→ Directions for this task: Begin at the line that contains "Task: Hide the received message payload" and stop after the line that contains "point(291,70)". Reproduce that data with "screenshot" replaced by "screen capture", leave everything else unchanged, and omit the pictures from your answer.

→ Data in this exercise:
□ □ □ □ □ □ □
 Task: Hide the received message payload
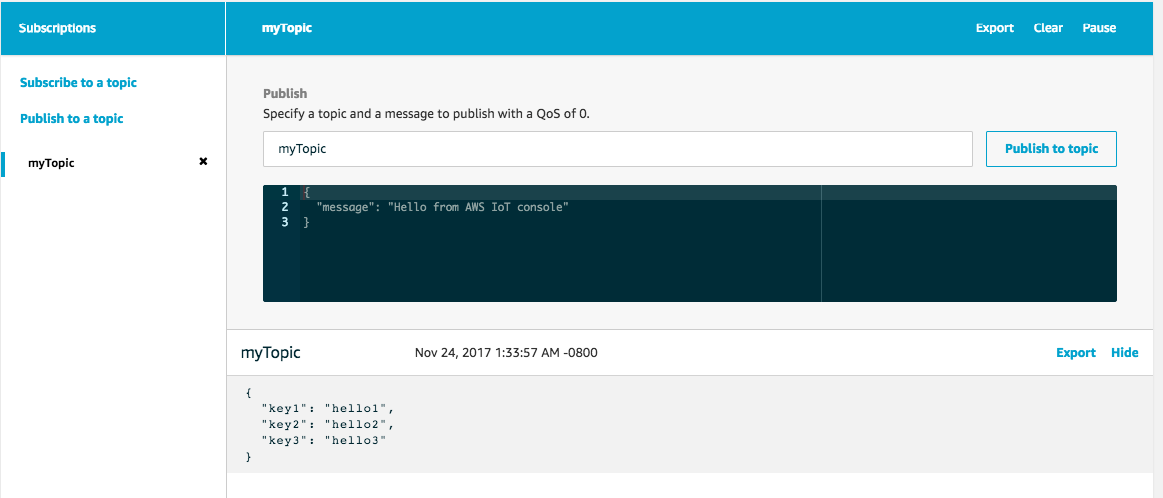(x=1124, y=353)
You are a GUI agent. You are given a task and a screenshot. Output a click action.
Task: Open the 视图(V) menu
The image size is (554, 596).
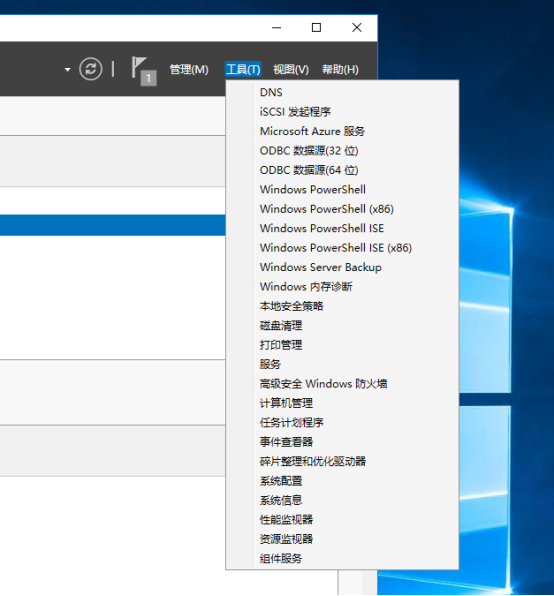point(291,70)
□ □ □ □ □ □ □
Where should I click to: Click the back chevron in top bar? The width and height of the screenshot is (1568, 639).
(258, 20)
□ □ □ □ □ □ □
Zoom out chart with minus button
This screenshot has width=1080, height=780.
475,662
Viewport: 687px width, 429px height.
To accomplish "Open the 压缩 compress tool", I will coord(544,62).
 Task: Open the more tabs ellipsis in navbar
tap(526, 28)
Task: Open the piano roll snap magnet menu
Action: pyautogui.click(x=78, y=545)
□ □ □ □ □ □ □
→ Completed exercise:
 Task: Hide the received message payload
(x=1124, y=353)
You are a GUI agent. You are given a task and a screen capture. Output a click action.
Task: Open the 视图(V) menu
The image size is (554, 596).
point(291,70)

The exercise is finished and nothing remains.